» Your objective:
Write each record again exactly as it stands.

Data extracts START

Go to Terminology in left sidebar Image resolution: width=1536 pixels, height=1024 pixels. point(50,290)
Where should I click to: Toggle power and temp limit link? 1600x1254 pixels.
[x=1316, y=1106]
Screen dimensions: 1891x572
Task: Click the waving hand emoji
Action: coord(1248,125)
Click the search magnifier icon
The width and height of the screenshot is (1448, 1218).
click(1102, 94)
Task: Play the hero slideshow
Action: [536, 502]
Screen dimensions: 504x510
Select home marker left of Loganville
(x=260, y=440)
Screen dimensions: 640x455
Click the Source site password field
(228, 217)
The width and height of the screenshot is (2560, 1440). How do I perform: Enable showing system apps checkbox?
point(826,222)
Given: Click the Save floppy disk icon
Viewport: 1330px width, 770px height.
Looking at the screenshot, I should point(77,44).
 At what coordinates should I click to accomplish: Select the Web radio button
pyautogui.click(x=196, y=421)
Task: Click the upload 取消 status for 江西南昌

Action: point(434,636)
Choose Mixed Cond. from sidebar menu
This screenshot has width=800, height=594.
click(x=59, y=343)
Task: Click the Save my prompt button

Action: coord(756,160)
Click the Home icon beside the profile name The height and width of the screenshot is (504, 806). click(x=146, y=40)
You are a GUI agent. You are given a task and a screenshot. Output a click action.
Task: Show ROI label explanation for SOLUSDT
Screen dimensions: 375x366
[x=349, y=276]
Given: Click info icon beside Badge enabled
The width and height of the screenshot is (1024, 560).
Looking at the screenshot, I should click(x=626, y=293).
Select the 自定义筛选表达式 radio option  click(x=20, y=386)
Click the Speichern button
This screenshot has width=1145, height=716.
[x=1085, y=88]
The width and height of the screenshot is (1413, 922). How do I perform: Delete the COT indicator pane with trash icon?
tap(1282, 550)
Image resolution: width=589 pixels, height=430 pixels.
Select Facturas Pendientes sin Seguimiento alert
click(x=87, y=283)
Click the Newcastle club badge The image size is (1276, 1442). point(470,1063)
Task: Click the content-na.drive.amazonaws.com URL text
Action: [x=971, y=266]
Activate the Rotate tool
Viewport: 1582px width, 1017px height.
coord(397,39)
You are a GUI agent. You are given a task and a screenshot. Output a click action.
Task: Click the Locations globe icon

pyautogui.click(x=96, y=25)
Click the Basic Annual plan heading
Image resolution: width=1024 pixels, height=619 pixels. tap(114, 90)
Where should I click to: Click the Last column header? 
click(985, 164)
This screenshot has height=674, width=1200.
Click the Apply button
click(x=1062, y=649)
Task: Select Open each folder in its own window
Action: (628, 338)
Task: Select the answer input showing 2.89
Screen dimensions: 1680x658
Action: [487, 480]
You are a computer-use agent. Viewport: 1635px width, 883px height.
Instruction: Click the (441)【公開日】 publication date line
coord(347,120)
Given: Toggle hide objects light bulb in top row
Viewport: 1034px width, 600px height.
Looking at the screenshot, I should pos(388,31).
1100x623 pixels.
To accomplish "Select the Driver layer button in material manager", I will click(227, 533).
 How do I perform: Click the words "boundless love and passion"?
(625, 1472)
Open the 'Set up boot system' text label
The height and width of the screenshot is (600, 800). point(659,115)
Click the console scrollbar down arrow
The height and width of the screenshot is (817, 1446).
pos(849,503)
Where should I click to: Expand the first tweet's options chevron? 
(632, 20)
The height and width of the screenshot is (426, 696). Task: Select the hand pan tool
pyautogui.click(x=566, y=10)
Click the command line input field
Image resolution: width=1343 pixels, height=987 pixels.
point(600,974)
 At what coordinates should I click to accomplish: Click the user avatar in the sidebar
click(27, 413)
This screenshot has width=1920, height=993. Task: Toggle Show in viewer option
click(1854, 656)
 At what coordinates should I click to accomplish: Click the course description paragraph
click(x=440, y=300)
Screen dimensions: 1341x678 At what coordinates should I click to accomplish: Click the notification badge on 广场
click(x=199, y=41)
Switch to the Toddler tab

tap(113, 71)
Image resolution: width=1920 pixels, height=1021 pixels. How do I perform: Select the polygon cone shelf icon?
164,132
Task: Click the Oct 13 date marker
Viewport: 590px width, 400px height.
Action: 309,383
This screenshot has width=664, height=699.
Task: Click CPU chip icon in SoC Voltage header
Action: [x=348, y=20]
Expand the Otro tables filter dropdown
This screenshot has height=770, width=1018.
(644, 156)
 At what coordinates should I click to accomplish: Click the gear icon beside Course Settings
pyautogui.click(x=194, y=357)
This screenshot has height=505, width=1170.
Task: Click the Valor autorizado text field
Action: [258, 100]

Data extracts END

» Worked solution:
Go to Terminology in left sidebar Image resolution: width=1536 pixels, height=1024 pixels. point(50,290)
Where should I click to: Toggle power and temp limit link? 1600x1254 pixels.
[x=1316, y=1106]
Screen dimensions: 1891x572
Task: Click the waving hand emoji
Action: coord(1248,125)
Click the search magnifier icon
The width and height of the screenshot is (1448, 1218).
click(1102, 94)
Task: Play the hero slideshow
Action: [536, 502]
Screen dimensions: 504x510
Select home marker left of Loganville
(x=260, y=440)
Screen dimensions: 640x455
Click the Source site password field
(228, 217)
The width and height of the screenshot is (2560, 1440). How do I perform: Enable showing system apps checkbox?
point(826,222)
Given: Click the Save floppy disk icon
Viewport: 1330px width, 770px height.
Looking at the screenshot, I should point(77,44).
 At what coordinates should I click to accomplish: Select the Web radio button
pyautogui.click(x=196, y=421)
Task: Click the upload 取消 status for 江西南昌

Action: point(434,636)
Choose Mixed Cond. from sidebar menu
This screenshot has width=800, height=594.
click(x=59, y=343)
Task: Click the Save my prompt button

Action: coord(756,160)
Click the Home icon beside the profile name The height and width of the screenshot is (504, 806). click(x=146, y=40)
You are a GUI agent. You are given a task and a screenshot. Output a click action.
Task: Show ROI label explanation for SOLUSDT
Screen dimensions: 375x366
[x=349, y=276]
Given: Click info icon beside Badge enabled
The width and height of the screenshot is (1024, 560).
Looking at the screenshot, I should click(x=626, y=293).
Select the 自定义筛选表达式 radio option  click(x=20, y=386)
Click the Speichern button
This screenshot has width=1145, height=716.
[x=1085, y=88]
The width and height of the screenshot is (1413, 922). How do I perform: Delete the COT indicator pane with trash icon?
tap(1282, 550)
Image resolution: width=589 pixels, height=430 pixels.
Select Facturas Pendientes sin Seguimiento alert
click(x=87, y=283)
Click the Newcastle club badge The image size is (1276, 1442). point(470,1063)
Task: Click the content-na.drive.amazonaws.com URL text
Action: [x=971, y=266]
Activate the Rotate tool
Viewport: 1582px width, 1017px height.
coord(397,39)
You are a GUI agent. You are given a task and a screenshot. Output a click action.
Task: Click the Locations globe icon

pyautogui.click(x=96, y=25)
Click the Basic Annual plan heading
Image resolution: width=1024 pixels, height=619 pixels. tap(114, 90)
Where should I click to: Click the Last column header? 
click(985, 164)
This screenshot has height=674, width=1200.
Click the Apply button
click(x=1062, y=649)
Task: Select Open each folder in its own window
Action: (628, 338)
Task: Select the answer input showing 2.89
Screen dimensions: 1680x658
Action: [487, 480]
You are a computer-use agent. Viewport: 1635px width, 883px height.
Instruction: Click the (441)【公開日】 publication date line
coord(347,120)
Given: Toggle hide objects light bulb in top row
Viewport: 1034px width, 600px height.
Looking at the screenshot, I should pos(388,31).
1100x623 pixels.
To accomplish "Select the Driver layer button in material manager", I will click(227, 533).
 How do I perform: Click the words "boundless love and passion"?
(625, 1472)
Open the 'Set up boot system' text label
The height and width of the screenshot is (600, 800). point(659,115)
Click the console scrollbar down arrow
The height and width of the screenshot is (817, 1446).
pos(849,503)
Where should I click to: Expand the first tweet's options chevron? 
(632, 20)
The height and width of the screenshot is (426, 696). Task: Select the hand pan tool
pyautogui.click(x=566, y=10)
Click the command line input field
Image resolution: width=1343 pixels, height=987 pixels.
point(600,974)
 At what coordinates should I click to accomplish: Click the user avatar in the sidebar
click(27, 413)
This screenshot has width=1920, height=993. Task: Toggle Show in viewer option
click(1854, 656)
 At what coordinates should I click to accomplish: Click the course description paragraph
click(x=440, y=300)
Screen dimensions: 1341x678 At what coordinates should I click to accomplish: Click the notification badge on 广场
click(x=199, y=41)
Switch to the Toddler tab

tap(113, 71)
Image resolution: width=1920 pixels, height=1021 pixels. How do I perform: Select the polygon cone shelf icon?
164,132
Task: Click the Oct 13 date marker
Viewport: 590px width, 400px height.
Action: 309,383
This screenshot has width=664, height=699.
Task: Click CPU chip icon in SoC Voltage header
Action: [x=348, y=20]
Expand the Otro tables filter dropdown
This screenshot has height=770, width=1018.
(644, 156)
 At what coordinates should I click to accomplish: Click the gear icon beside Course Settings
pyautogui.click(x=194, y=357)
This screenshot has height=505, width=1170.
Task: Click the Valor autorizado text field
Action: [258, 100]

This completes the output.